= Casa viva =

Non-profit organization

Casa Viva is a non-profit organization based in Wheaton, Illinois, and San Jose, Costa Rica. Casa Viva seeks to place children who have been separated from their families into a safe, caring family. Casa Viva is Spanish for "Living Families" or "Living Homes." The model of international child care that Casa Viva has created:
- Does not rely on ongoing American funding
- Is nationally based
- Uses the social network of Christian churches to identify and train families
Casa Viva primarily cares for social orphans, and also cares for true orphans.

==History==
In 1998 Philip and Jill Aspegren moved to the Dominican Republic to build an orphanage and train nationals to care for the children there with KidsAlive. But there had to be a better way: a less expensive, less institutional, quicker way to care for children internationally. They began to dream of a childcare model that does not require new buildings and that places children in families rather than in homes.

Moving to Costa Rica in 2005 they began to network with local churches, recruiting families belonging to those churches to care for children. Children who have been separated from their biological families are placed in families on a short-term basis while their family is identified and counseled. Children are also placed in Casa Viva homes long term when it is impossible for the child to be reunited with their biological family. Children placed in a Casa Viva home have the advantage of growing up in a home that is surrounded by extended family, local church, and the support of the Casa Viva center.

==Today==
There are currently two Casa Viva Communities in Costa Rica - one in Eastern San Jose and a second in Grecia. In partnership with the Viva Network and Toybox it has identified Bolivia, Peru, El Salvador, Nicaragua, Mexico and Paraguay as the next sites of multiplication.

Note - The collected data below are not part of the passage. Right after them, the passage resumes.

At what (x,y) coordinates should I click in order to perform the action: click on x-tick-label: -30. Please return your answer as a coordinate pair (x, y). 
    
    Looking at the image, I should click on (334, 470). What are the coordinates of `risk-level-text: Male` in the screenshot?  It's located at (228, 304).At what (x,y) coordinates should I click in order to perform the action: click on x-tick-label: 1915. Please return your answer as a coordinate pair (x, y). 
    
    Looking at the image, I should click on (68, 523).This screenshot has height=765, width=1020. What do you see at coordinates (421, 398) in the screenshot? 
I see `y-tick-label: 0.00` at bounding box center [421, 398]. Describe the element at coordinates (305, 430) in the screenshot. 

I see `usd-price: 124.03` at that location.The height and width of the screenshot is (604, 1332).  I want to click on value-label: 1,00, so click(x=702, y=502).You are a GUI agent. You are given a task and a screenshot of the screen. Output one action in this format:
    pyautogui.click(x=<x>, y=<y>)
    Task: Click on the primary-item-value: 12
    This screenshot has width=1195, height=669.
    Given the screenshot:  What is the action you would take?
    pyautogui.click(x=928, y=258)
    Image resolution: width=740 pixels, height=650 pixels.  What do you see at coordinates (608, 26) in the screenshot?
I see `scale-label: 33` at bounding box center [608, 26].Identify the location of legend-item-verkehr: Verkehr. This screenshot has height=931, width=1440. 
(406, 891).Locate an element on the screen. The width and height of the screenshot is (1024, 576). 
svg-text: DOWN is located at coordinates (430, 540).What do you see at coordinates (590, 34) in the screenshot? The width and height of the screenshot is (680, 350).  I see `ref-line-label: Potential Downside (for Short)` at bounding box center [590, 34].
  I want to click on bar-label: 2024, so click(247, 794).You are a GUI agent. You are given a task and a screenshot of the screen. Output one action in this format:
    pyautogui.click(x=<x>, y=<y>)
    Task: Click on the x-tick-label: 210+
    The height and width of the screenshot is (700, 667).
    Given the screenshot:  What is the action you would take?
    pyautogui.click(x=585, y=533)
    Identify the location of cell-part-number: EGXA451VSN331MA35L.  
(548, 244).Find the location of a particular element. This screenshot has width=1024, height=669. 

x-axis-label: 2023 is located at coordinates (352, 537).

===Developing Family Based Child Care International===
====Alternative to orphanages====
Orphanages, whether private or government run, are institutions that are expensive to run and the good ones often become inundated with children sent there by the authorities. This reduces the quality of care and leaves the institution and its staff overworked and under equipped. While the physical needs of the child are met, often psychological needs of a child, the privacy of a child, and integration into their home culture are found to be lacking. This led Casa Viva to begin creating a program, similar to England and the United States' foster care model, but with two primary differences:
- Church based
- Little financial incentive
In some cases, the financial benefit of already-established government-based fostering has become a primary motivator for families to be host foster families. Casa Viva does help families cover the cost of caring for the child but relies heavily on Biblical motivation and mandates to care for the orphan in need.

====Children raised in families====
It has been shown that children raised in orphanages do not develop as well physically, cognitively or emotionally as children raised in family based settings.